- _Work to complete_:
Copy the abstract on the channel capacity of terahertz nanonetworks below in full, keeping every word and mark unchanged.

Channel Capacity of Electromagnetic Nanonetworks in the Terahertz Band

Nanotechnology is enabling the development of devices in a scale ranging from one to a few hundred nanometers. Coordination and information sharing among these nano-devices will lead towards the development of future nanonetworks, rising new applications of nanotechnology in the medical, environmental and military fields. Despite the major progress in nano-device design and fabrication, it is still not clear how these atomically precise machines will communicate. The latest advancements in graphene- based electronics have opened the door to electromagnetic communication among nano-devices in the terahertz band (0.1-10 THz). This frequency band can potentially provide very large bandwidths, ranging from the entire band to several gigahertz- wide windows, depending on the transmission distance and the molecular composition of the channel. In this paper, the capacity of the terahertz channel is numerically evaluated by using a new terahertz propagation model, for different channel molecular compositions, and under different power allocation schemes. A novel communication technique based on the transmission of ultra-short pulses, less than one picosecond long, is motivated and quantitatively compared to the capacity- optimal power allocation scheme. The results show that for the very short range, up to a few tens of millimeters, the transmission of short pulses offer a realistic and still efficient way to exploit the terahertz channel.

- _Given records_:
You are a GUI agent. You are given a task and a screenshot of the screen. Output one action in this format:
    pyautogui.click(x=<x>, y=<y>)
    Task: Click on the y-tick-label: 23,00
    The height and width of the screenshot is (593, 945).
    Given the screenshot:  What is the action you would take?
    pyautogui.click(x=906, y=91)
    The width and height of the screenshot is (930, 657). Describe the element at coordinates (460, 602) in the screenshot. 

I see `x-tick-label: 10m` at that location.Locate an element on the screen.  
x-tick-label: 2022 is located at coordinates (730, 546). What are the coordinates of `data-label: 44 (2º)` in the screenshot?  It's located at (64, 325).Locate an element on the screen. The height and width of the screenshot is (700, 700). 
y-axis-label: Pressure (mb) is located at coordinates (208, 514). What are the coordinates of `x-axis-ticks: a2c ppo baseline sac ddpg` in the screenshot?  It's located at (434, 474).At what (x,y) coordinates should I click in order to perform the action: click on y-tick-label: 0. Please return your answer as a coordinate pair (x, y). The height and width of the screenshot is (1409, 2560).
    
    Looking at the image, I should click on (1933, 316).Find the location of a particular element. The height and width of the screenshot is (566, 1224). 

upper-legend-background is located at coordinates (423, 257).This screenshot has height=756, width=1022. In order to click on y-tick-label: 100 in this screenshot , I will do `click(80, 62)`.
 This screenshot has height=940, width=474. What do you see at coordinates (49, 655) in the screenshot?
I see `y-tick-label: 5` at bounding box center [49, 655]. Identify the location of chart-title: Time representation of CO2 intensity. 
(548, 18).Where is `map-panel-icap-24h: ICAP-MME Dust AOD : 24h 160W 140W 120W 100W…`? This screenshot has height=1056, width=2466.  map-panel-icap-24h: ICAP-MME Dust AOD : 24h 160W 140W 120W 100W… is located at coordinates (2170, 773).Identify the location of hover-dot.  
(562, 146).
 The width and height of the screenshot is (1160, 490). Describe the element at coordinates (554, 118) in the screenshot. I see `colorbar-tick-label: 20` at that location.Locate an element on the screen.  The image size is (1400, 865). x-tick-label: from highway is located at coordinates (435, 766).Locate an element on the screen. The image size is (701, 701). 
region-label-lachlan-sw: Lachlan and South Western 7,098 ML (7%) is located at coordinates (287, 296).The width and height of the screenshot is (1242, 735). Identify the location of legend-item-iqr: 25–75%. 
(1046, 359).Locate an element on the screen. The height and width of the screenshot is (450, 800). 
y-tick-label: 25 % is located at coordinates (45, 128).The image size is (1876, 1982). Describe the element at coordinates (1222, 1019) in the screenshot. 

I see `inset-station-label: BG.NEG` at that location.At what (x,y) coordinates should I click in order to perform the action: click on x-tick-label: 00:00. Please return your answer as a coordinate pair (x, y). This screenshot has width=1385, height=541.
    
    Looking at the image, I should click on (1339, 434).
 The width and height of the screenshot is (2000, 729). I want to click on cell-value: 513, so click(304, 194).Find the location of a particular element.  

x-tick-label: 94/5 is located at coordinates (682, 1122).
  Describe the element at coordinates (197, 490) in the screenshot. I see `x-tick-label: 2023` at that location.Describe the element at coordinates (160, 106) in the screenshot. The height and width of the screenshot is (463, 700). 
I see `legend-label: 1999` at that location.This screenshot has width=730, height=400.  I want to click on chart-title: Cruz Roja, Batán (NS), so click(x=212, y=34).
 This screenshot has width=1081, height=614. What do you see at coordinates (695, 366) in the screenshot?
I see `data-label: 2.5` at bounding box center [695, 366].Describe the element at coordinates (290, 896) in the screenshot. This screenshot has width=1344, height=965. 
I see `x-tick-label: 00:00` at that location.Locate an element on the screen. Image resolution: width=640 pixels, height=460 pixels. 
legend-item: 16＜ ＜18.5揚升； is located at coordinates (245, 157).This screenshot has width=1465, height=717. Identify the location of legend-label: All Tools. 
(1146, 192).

- _Task solution_:
Channel Capacity of Electromagnetic Nanonetworks in the Terahertz Band

Nanotechnology is enabling the development of devices in a scale ranging from one to a few hundred nanometers. Coordination and information sharing among these nano-devices will lead towards the development of future nanonetworks, rising new applications of nanotechnology in the medical, environmental and military fields. Despite the major progress in nano-device design and fabrication, it is still not clear how these atomically precise machines will communicate. The latest advancements in graphene- based electronics have opened the door to electromagnetic communication among nano-devices in the terahertz band (0.1-10 THz). This frequency band can potentially provide very large bandwidths, ranging from the entire band to several gigahertz- wide windows, depending on the transmission distance and the molecular composition of the channel. In this paper, the capacity of the terahertz channel is numerically evaluated by using a new terahertz propagation model, for different channel molecular compositions, and under different power allocation schemes. A novel communication technique based on the transmission of ultra-short pulses, less than one picosecond long, is motivated and quantitatively compared to the capacity- optimal power allocation scheme. The results show that for the very short range, up to a few tens of millimeters, the transmission of short pulses offer a realistic and still efficient way to exploit the terahertz channel.